══ Items

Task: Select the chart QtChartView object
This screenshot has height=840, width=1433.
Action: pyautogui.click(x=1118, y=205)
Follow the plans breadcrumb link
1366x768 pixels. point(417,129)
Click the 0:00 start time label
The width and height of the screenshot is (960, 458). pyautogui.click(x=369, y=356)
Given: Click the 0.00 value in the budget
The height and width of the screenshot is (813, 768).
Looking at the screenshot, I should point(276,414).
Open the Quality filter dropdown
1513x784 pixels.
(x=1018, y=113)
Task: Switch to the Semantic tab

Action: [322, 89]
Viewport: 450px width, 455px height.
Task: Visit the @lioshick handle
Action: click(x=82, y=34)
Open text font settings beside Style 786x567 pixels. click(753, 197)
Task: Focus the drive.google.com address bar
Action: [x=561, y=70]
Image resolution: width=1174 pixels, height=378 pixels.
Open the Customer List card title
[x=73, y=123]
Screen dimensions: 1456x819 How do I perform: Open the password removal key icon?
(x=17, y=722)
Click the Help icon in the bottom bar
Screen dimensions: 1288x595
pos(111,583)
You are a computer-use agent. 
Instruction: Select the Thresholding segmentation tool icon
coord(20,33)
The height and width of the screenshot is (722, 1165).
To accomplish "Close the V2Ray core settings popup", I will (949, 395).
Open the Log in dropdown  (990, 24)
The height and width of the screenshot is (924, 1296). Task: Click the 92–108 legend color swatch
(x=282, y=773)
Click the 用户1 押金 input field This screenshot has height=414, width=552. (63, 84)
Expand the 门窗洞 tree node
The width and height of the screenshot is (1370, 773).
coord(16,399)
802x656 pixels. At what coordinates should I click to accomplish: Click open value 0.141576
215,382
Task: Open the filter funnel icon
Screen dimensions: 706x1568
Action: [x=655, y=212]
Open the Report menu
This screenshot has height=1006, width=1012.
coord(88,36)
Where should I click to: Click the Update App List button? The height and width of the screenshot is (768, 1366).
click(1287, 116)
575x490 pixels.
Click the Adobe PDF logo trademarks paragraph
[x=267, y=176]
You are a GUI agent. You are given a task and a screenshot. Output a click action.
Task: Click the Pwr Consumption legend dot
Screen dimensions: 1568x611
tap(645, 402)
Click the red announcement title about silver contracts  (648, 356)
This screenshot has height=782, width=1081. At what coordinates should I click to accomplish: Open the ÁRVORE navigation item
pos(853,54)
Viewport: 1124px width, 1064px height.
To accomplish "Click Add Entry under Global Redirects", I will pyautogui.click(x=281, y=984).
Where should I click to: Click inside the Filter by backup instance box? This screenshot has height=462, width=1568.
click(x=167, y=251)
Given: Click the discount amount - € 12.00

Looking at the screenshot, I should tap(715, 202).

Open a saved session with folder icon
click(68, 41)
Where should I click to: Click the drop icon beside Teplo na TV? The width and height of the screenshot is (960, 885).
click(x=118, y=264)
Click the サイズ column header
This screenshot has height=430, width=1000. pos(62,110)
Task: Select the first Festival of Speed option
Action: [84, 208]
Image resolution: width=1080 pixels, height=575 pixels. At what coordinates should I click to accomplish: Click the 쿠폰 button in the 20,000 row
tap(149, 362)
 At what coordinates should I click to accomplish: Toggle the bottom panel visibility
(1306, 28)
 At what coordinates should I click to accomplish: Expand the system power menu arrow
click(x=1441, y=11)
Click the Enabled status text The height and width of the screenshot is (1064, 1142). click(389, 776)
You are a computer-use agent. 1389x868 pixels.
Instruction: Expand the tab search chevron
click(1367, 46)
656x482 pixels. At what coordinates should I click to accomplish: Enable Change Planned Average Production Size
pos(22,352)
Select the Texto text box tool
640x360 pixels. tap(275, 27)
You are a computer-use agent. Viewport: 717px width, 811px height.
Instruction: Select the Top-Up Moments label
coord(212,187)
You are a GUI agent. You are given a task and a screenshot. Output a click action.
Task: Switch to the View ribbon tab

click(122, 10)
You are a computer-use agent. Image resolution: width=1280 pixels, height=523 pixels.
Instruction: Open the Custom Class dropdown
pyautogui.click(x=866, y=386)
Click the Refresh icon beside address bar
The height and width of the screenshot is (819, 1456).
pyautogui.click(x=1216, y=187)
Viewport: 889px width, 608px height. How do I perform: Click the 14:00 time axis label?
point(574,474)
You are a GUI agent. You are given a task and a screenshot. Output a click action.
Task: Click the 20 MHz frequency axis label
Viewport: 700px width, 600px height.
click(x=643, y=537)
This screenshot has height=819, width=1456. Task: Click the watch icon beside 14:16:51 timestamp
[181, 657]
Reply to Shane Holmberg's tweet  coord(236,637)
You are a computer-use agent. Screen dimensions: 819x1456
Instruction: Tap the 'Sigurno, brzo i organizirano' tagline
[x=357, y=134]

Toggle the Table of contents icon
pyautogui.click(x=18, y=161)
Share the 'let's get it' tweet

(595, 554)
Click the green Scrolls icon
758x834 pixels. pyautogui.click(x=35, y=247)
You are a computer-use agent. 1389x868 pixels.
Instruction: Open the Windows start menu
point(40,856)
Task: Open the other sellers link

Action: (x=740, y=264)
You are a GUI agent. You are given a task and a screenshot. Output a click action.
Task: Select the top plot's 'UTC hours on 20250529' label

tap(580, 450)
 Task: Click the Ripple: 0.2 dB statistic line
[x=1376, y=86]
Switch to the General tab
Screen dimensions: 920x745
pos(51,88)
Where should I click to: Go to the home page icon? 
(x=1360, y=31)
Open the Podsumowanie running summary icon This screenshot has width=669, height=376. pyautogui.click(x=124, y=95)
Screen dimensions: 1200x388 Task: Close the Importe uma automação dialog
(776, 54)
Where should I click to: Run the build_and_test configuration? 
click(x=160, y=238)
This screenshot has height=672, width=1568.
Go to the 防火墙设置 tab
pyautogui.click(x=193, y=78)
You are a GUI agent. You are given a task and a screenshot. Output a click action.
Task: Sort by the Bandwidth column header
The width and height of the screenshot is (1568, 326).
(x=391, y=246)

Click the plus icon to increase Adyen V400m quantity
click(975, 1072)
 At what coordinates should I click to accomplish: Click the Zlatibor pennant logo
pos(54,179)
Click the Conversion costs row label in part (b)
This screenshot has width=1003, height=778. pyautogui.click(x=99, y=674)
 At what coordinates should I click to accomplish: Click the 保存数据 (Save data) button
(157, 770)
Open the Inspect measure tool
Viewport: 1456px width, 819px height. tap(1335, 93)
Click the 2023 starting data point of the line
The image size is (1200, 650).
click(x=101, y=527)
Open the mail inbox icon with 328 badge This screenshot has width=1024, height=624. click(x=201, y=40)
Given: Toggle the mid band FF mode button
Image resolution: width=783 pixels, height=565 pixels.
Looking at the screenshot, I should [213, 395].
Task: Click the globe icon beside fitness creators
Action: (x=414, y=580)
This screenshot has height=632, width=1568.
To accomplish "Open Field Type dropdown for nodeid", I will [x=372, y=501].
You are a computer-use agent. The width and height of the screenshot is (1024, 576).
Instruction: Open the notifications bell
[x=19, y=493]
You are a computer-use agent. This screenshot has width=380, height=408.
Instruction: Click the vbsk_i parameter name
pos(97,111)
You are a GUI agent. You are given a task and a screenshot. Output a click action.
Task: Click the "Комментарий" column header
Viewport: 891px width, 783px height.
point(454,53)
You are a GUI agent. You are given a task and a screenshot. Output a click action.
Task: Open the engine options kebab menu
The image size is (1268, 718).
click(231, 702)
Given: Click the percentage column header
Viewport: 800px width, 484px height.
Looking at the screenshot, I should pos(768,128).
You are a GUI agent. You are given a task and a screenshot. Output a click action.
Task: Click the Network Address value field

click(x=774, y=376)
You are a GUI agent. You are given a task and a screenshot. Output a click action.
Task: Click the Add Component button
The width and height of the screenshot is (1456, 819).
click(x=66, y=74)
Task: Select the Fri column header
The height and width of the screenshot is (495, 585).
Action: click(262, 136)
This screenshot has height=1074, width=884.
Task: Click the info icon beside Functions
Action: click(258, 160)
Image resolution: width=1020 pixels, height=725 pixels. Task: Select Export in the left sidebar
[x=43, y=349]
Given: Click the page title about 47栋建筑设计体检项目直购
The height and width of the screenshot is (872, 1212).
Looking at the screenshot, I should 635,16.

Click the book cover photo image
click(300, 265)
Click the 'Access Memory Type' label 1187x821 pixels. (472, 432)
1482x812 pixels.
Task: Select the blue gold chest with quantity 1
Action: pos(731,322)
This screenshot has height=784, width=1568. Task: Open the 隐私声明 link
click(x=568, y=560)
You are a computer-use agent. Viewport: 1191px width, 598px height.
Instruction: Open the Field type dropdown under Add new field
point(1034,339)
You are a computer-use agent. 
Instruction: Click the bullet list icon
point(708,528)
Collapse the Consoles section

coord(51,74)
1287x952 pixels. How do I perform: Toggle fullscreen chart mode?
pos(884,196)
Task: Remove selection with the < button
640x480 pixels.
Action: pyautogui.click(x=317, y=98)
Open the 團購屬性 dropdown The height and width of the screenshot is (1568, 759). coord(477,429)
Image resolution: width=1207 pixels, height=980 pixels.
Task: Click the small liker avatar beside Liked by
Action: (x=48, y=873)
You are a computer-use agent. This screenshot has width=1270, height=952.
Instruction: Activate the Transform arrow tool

════

**Your instructions**
Please reproduce the material above unchanged, everything from the line containing "Switch to the General tab" down to the line containing "click(x=101, y=527)", both included, and nothing else.

**Reply to the exercise**
Switch to the General tab
Screen dimensions: 920x745
pos(51,88)
Where should I click to: Go to the home page icon? 
(x=1360, y=31)
Open the Podsumowanie running summary icon This screenshot has width=669, height=376. pyautogui.click(x=124, y=95)
Screen dimensions: 1200x388 Task: Close the Importe uma automação dialog
(776, 54)
Where should I click to: Run the build_and_test configuration? 
click(x=160, y=238)
This screenshot has height=672, width=1568.
Go to the 防火墙设置 tab
pyautogui.click(x=193, y=78)
You are a GUI agent. You are given a task and a screenshot. Output a click action.
Task: Sort by the Bandwidth column header
The width and height of the screenshot is (1568, 326).
(x=391, y=246)

Click the plus icon to increase Adyen V400m quantity
click(975, 1072)
 At what coordinates should I click to accomplish: Click the Zlatibor pennant logo
pos(54,179)
Click the Conversion costs row label in part (b)
This screenshot has width=1003, height=778. pyautogui.click(x=99, y=674)
 At what coordinates should I click to accomplish: Click the 保存数据 (Save data) button
(157, 770)
Open the Inspect measure tool
Viewport: 1456px width, 819px height. tap(1335, 93)
Click the 2023 starting data point of the line
The image size is (1200, 650).
click(x=101, y=527)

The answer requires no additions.